Dataset records:
<<<<

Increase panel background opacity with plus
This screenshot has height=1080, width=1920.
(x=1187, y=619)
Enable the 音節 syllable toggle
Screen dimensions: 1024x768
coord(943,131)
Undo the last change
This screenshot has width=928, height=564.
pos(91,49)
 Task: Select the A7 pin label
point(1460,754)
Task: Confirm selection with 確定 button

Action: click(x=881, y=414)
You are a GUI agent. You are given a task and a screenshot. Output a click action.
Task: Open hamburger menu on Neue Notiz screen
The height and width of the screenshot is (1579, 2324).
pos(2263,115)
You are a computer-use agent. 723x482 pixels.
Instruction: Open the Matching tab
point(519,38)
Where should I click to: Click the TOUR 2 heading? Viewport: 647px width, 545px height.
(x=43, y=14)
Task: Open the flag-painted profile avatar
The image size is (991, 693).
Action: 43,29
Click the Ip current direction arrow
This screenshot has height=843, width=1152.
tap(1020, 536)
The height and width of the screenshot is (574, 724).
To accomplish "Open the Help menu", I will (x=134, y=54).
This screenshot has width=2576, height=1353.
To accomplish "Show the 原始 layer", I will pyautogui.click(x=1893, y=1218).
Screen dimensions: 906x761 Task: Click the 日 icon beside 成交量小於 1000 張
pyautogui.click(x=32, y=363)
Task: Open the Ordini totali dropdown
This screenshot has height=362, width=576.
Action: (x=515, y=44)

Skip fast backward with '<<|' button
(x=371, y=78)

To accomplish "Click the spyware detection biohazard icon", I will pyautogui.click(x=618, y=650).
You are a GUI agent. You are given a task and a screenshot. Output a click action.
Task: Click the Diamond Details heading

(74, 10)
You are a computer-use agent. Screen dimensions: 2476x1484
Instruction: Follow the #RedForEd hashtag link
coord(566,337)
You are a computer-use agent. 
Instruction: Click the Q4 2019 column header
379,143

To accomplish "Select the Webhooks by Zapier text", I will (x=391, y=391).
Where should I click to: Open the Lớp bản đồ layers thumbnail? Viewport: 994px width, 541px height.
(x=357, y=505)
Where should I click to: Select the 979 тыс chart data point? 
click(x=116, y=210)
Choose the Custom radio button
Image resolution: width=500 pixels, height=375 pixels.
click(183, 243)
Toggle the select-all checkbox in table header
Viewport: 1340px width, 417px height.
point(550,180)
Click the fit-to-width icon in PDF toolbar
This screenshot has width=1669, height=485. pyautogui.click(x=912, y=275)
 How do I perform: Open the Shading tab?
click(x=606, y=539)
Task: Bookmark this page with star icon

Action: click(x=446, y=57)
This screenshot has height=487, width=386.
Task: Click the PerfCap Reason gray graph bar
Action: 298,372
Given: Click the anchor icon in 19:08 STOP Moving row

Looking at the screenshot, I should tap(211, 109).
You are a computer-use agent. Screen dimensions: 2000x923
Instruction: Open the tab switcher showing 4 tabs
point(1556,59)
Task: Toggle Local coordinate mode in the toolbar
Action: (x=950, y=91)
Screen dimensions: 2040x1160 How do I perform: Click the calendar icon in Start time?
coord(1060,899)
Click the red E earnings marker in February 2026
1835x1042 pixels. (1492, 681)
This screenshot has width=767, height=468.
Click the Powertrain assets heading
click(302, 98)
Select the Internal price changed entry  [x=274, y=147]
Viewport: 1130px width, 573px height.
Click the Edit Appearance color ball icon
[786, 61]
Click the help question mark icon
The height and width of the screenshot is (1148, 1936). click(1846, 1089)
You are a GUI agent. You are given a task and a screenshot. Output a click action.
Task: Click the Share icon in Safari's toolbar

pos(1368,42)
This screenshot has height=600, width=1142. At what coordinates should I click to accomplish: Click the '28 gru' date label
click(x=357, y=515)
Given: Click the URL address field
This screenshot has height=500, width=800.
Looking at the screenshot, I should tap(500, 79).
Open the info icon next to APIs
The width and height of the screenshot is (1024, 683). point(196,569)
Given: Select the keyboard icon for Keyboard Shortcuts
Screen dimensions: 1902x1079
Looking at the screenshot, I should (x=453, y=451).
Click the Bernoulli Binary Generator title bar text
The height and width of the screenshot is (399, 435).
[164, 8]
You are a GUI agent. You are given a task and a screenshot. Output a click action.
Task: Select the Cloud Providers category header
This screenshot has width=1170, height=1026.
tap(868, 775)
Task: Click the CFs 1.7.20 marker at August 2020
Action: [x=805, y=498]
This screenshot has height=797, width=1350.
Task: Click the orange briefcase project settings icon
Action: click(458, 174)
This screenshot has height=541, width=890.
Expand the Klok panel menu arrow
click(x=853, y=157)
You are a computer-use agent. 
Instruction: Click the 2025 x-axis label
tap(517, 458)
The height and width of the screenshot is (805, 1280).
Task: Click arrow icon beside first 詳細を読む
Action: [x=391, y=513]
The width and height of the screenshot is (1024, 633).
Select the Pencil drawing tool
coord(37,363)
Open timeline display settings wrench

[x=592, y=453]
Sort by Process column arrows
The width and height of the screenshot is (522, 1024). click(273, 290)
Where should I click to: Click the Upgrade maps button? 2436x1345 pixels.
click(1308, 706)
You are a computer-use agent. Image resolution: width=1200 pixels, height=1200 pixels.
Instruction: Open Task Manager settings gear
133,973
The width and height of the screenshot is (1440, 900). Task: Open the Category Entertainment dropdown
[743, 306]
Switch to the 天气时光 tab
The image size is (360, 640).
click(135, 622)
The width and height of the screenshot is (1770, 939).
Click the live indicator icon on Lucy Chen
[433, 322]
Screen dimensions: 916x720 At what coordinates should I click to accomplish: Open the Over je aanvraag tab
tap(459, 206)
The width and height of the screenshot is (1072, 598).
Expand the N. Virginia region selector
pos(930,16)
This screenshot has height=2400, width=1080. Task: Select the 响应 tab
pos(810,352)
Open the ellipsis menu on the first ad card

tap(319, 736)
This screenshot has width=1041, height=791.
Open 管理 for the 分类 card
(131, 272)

>>>>

Please copy the listing above line for line, with no changes to any wording, spacing or order.

▸ TASK OUTPUT
Increase panel background opacity with plus
This screenshot has height=1080, width=1920.
(x=1187, y=619)
Enable the 音節 syllable toggle
Screen dimensions: 1024x768
coord(943,131)
Undo the last change
This screenshot has width=928, height=564.
pos(91,49)
 Task: Select the A7 pin label
point(1460,754)
Task: Confirm selection with 確定 button

Action: click(x=881, y=414)
You are a GUI agent. You are given a task and a screenshot. Output a click action.
Task: Open hamburger menu on Neue Notiz screen
The height and width of the screenshot is (1579, 2324).
pos(2263,115)
You are a computer-use agent. 723x482 pixels.
Instruction: Open the Matching tab
point(519,38)
Where should I click to: Click the TOUR 2 heading? Viewport: 647px width, 545px height.
(x=43, y=14)
Task: Open the flag-painted profile avatar
The image size is (991, 693).
Action: 43,29
Click the Ip current direction arrow
This screenshot has height=843, width=1152.
tap(1020, 536)
The height and width of the screenshot is (574, 724).
To accomplish "Open the Help menu", I will (x=134, y=54).
This screenshot has width=2576, height=1353.
To accomplish "Show the 原始 layer", I will pyautogui.click(x=1893, y=1218).
Screen dimensions: 906x761 Task: Click the 日 icon beside 成交量小於 1000 張
pyautogui.click(x=32, y=363)
Task: Open the Ordini totali dropdown
This screenshot has height=362, width=576.
Action: (x=515, y=44)

Skip fast backward with '<<|' button
(x=371, y=78)

To accomplish "Click the spyware detection biohazard icon", I will pyautogui.click(x=618, y=650).
You are a GUI agent. You are given a task and a screenshot. Output a click action.
Task: Click the Diamond Details heading

(74, 10)
You are a computer-use agent. Screen dimensions: 2476x1484
Instruction: Follow the #RedForEd hashtag link
coord(566,337)
You are a computer-use agent. 
Instruction: Click the Q4 2019 column header
379,143

To accomplish "Select the Webhooks by Zapier text", I will (x=391, y=391).
Where should I click to: Open the Lớp bản đồ layers thumbnail? Viewport: 994px width, 541px height.
(x=357, y=505)
Where should I click to: Select the 979 тыс chart data point? 
click(x=116, y=210)
Choose the Custom radio button
Image resolution: width=500 pixels, height=375 pixels.
click(183, 243)
Toggle the select-all checkbox in table header
Viewport: 1340px width, 417px height.
point(550,180)
Click the fit-to-width icon in PDF toolbar
This screenshot has width=1669, height=485. pyautogui.click(x=912, y=275)
 How do I perform: Open the Shading tab?
click(x=606, y=539)
Task: Bookmark this page with star icon

Action: click(x=446, y=57)
This screenshot has height=487, width=386.
Task: Click the PerfCap Reason gray graph bar
Action: 298,372
Given: Click the anchor icon in 19:08 STOP Moving row

Looking at the screenshot, I should tap(211, 109).
You are a computer-use agent. Screen dimensions: 2000x923
Instruction: Open the tab switcher showing 4 tabs
point(1556,59)
Task: Toggle Local coordinate mode in the toolbar
Action: (x=950, y=91)
Screen dimensions: 2040x1160 How do I perform: Click the calendar icon in Start time?
coord(1060,899)
Click the red E earnings marker in February 2026
1835x1042 pixels. (1492, 681)
This screenshot has width=767, height=468.
Click the Powertrain assets heading
click(302, 98)
Select the Internal price changed entry  [x=274, y=147]
Viewport: 1130px width, 573px height.
Click the Edit Appearance color ball icon
[786, 61]
Click the help question mark icon
The height and width of the screenshot is (1148, 1936). click(1846, 1089)
You are a GUI agent. You are given a task and a screenshot. Output a click action.
Task: Click the Share icon in Safari's toolbar

pos(1368,42)
This screenshot has height=600, width=1142. At what coordinates should I click to accomplish: Click the '28 gru' date label
click(x=357, y=515)
Given: Click the URL address field
This screenshot has height=500, width=800.
Looking at the screenshot, I should tap(500, 79).
Open the info icon next to APIs
The width and height of the screenshot is (1024, 683). point(196,569)
Given: Select the keyboard icon for Keyboard Shortcuts
Screen dimensions: 1902x1079
Looking at the screenshot, I should (x=453, y=451).
Click the Bernoulli Binary Generator title bar text
The height and width of the screenshot is (399, 435).
[164, 8]
You are a GUI agent. You are given a task and a screenshot. Output a click action.
Task: Select the Cloud Providers category header
This screenshot has width=1170, height=1026.
tap(868, 775)
Task: Click the CFs 1.7.20 marker at August 2020
Action: [x=805, y=498]
This screenshot has height=797, width=1350.
Task: Click the orange briefcase project settings icon
Action: click(458, 174)
This screenshot has height=541, width=890.
Expand the Klok panel menu arrow
click(x=853, y=157)
You are a computer-use agent. 
Instruction: Click the 2025 x-axis label
tap(517, 458)
The height and width of the screenshot is (805, 1280).
Task: Click arrow icon beside first 詳細を読む
Action: [x=391, y=513]
The width and height of the screenshot is (1024, 633).
Select the Pencil drawing tool
coord(37,363)
Open timeline display settings wrench

[x=592, y=453]
Sort by Process column arrows
The width and height of the screenshot is (522, 1024). click(273, 290)
Where should I click to: Click the Upgrade maps button? 2436x1345 pixels.
click(1308, 706)
You are a computer-use agent. Image resolution: width=1200 pixels, height=1200 pixels.
Instruction: Open Task Manager settings gear
133,973
The width and height of the screenshot is (1440, 900). Task: Open the Category Entertainment dropdown
[743, 306]
Switch to the 天气时光 tab
The image size is (360, 640).
click(135, 622)
The width and height of the screenshot is (1770, 939).
Click the live indicator icon on Lucy Chen
[433, 322]
Screen dimensions: 916x720 At what coordinates should I click to accomplish: Open the Over je aanvraag tab
tap(459, 206)
The width and height of the screenshot is (1072, 598).
Expand the N. Virginia region selector
pos(930,16)
This screenshot has height=2400, width=1080. Task: Select the 响应 tab
pos(810,352)
Open the ellipsis menu on the first ad card

tap(319, 736)
This screenshot has width=1041, height=791.
Open 管理 for the 分类 card
(131, 272)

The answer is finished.